金さんは早稲田大学時代、木下哲彦として1年生のときから4年連続で箱根駅伝の第5区間を走り、山登りのスペシャリストとして勇名を馳せた。
リクルート入社後は、在日であることをカミングアウトし、金哲彦となってトップ・マラソンランナーの1人として活躍。
現役引退後も、実業団チームの監督となり、選手育成に励んでいた。
その後、会社の方針で実業団チームは休部、金さんは市民ランナーの指導者に転じ、自らも市民ランナーの1人として走るようになる。
「ほとんど走らない期間が6年もあったので、はじめは市民ランナーにさえついていくことができなくなっていました(笑)」
そこで金さんは、まず、フルマラソンを3時間以内で走る、いわゆる"サブスリー"にチャレンジ。
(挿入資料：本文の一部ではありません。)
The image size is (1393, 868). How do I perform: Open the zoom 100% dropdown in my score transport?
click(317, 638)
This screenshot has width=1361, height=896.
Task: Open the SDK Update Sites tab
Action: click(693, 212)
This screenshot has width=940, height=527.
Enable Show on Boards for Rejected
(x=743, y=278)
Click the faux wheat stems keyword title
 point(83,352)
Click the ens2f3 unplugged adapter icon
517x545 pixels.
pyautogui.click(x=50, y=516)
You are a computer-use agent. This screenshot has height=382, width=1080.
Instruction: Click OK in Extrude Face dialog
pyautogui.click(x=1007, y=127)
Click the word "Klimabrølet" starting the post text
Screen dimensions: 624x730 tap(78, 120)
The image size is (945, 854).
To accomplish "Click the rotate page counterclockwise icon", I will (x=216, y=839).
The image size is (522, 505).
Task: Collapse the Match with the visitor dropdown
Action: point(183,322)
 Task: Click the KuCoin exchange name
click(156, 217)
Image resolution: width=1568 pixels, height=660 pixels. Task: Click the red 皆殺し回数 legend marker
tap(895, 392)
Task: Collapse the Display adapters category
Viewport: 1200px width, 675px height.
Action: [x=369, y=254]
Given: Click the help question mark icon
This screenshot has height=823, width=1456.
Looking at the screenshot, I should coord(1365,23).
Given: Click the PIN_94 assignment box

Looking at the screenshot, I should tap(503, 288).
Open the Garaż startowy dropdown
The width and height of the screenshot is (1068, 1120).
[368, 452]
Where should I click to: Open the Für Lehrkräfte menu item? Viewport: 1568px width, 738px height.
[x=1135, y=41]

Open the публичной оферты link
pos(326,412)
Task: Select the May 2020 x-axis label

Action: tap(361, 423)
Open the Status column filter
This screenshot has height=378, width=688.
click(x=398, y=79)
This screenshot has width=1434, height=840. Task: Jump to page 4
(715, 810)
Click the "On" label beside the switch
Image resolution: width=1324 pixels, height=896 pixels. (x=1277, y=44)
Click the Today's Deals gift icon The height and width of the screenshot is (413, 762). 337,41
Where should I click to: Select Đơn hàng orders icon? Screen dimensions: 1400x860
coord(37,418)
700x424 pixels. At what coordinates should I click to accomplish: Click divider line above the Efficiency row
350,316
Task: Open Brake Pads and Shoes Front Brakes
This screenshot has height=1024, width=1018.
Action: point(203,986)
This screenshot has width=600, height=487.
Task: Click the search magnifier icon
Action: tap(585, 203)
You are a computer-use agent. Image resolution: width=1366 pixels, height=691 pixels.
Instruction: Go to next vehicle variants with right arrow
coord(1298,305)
それを達成したあとは、さまざまなマラソンレースに参加して、ランニングライフを楽しむようになった。
その矢先に大腸にがんが見つかり、走りたくても走れなくなったのである。
それだけに春になって、だんだん走れるようになると、フルマラソンを完走したいという欲求が湧き上がってきた。2月に行われた術後初めての検診で、何の問題もなかったこともあり、金さんはフルマラソンにトライすることを具体化させようと思った。
完走したことでがん患者からマラソン走者に戻った

それは7月にオーストラリアで行われたゴールドコーストマラソンで、早くも実現した。
術後の痛みが消えないため、本番前にできた練習は、週に1度か2度のジョギング程度だったが、金さんは途中で歩いてもいいと思って参加した。
「レースでは20㎞を過ぎたあたりから腸脛靭帯(ひざの外側にある靭帯)が痛み出し、我慢できなくなってラストの12㎞は歩いてしまいました。タイムは5時間42分。ただ、完走したことで、がん患者からマラソンランナーに戻った感じがしたんです。自信がついたので、これからは、どんどん出ようと思いました」
再発や死への恐怖が全くなくなったわけではない。ただ、フルマラソンを完走できたことで、1つの大きな踏ん切りがついたことは確かだった。
がんになっても"サブスリー"

自信を取り戻した金さんは、ある大きな目標を立てる。それは、フルマラソンを3時間で走り切る"サブスリー"の達成だった。がんから復活するため、そして自分の人生と向き合うため──そんな思いから立てた目標だった。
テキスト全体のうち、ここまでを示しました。